Солнце приближалось к зениту. Воздух пылал. Не слышно было ни лая собак, ни пения птиц. Все живое попряталось в тень, дремало. А Юлчи, разрывая кетменем грудь земли, корчевал пень за пнем, голые плечи и спину джигита жгли прямые, отвесные лучи. Уже давала себя знать усталость, от голода временами подступала тошнота. «Наверное, забыли обо мне, захлопотавшись с гостями, — подумал Юлчи. — Ни чая, ни хлеба никто не несет».
Ровно в полдень показался Ярмат с чаем и лепешками. Он еще издали сердито крикнул:
— Бросай скорей! Сгореть можно на таком солнце! — Ярмат окинул взглядом развороченную землю, уже выкорчеванные огромные корявые пни и покачал головой: «Ну и могучий джигит!»
Они устроились в прохладной тени дерева. Ярмат разломал лепешку и, протянув Юлчи пиалу с чаем, посочувствовал ему:
— Это самая проклятая работа. Она изматывает человека.
— Верно, — согласился Юлчи. — Но для молодого, здорового парня — ничего.
Ярмат тяжело вздохнул и, растянувшись на зеленой траве, принялся обмахивать грудь полой халата.
— А вы, похоже, совсем уморились, ухаживая за гостями, а, Ярмат-ака? — пошутил Юлчи.
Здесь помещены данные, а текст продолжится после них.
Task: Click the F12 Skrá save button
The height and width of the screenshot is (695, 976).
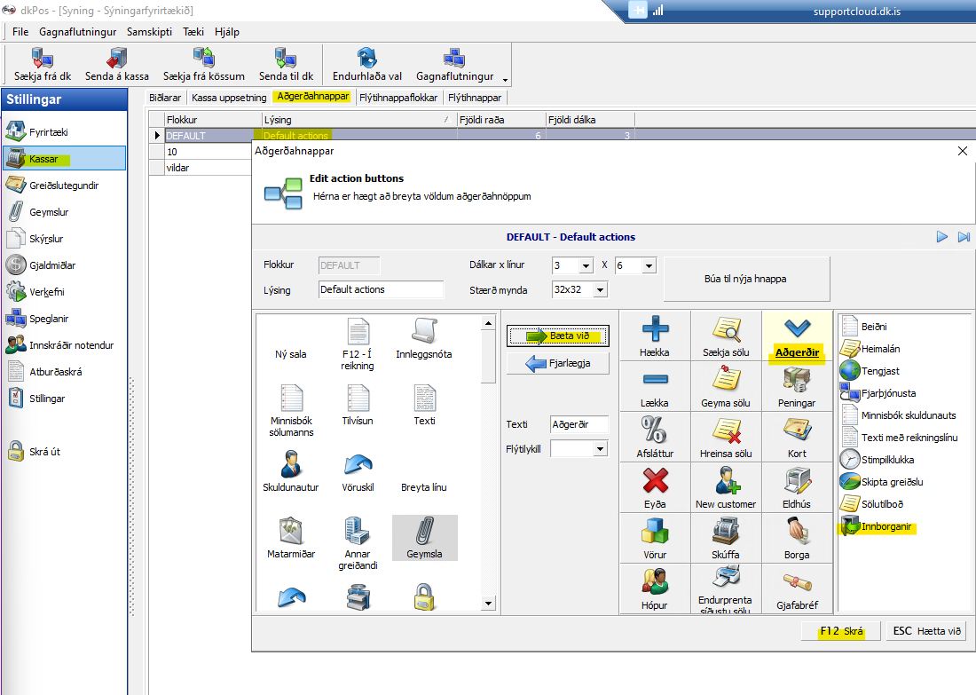Action: pyautogui.click(x=840, y=631)
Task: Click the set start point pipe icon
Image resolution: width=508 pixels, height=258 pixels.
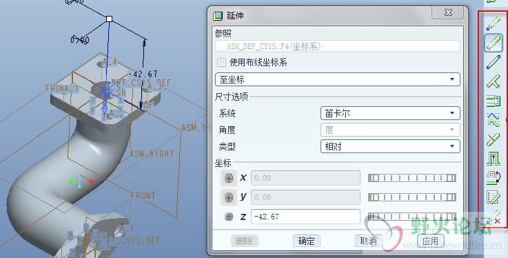Action: pyautogui.click(x=494, y=23)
— Э-э, что гости… — ответил Ярмат. — За гостями хозяева сами ухаживают. Я уже сколько дел сегодня переделал! Нагрузил арбу навоза и отвез на главный участок. На обратном пути навалил клевера — у одного казаха взял: должен был нам тысячу снопов. Вечером или завтра утром по холодку отвезу его на городской наш двор. А клевер! Каждый сноп больше обхвата! И достался почти даром! Хозяин договорился еще ранней весной и уплатил казаху деньги вперед.
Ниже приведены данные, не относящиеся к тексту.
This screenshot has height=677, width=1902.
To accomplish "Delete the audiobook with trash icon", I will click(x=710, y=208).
— Богатые люди, — заметил Юлчи, — каждую мелочь заготавливают вовремя, и все достается им по дешевке. Это только бедняки покупают, когда приходит крайняя нужда, и переплачивают втридорога.
— Верно. Справедливые слова.
— Значит, у дяди и в других местах земля есть? — спросил Юлчи.
— Здесь — только место для отдыха в летнюю пору. Главный наш участок — подальше к горам, отсюда больше часа езды. Там хлопковые поля. Работают на них батраки и поденщики. Эхе, ты еще ничего не знаешь! Хлопком особенно интересуется старший сын хозяина — Хаким-байбача. Он только тем и занят, что скупает его и в Ташкенте, и в Фергане. Мне все их дела известны. Я же говорил вчера, что работаю здесь уже шестнадцать лет. В тот год, как я пришел сюда, бог послал мне дочь, а сейчас она уже невеста. Других детей у меня больше нет, а дочке дай бог долгой и счастливой жизни — будет кому поминальную свечу по мне зажечь…
«Не его ли это дочь?» — вспомнил Юлчи о девушке. Он налил в пиалу чаю и поставил перед Ярматом:
— Пейте. Вы сами ташкентский?
Ярмат приподнялся на локоть, отхлебнул два-три глотка чая.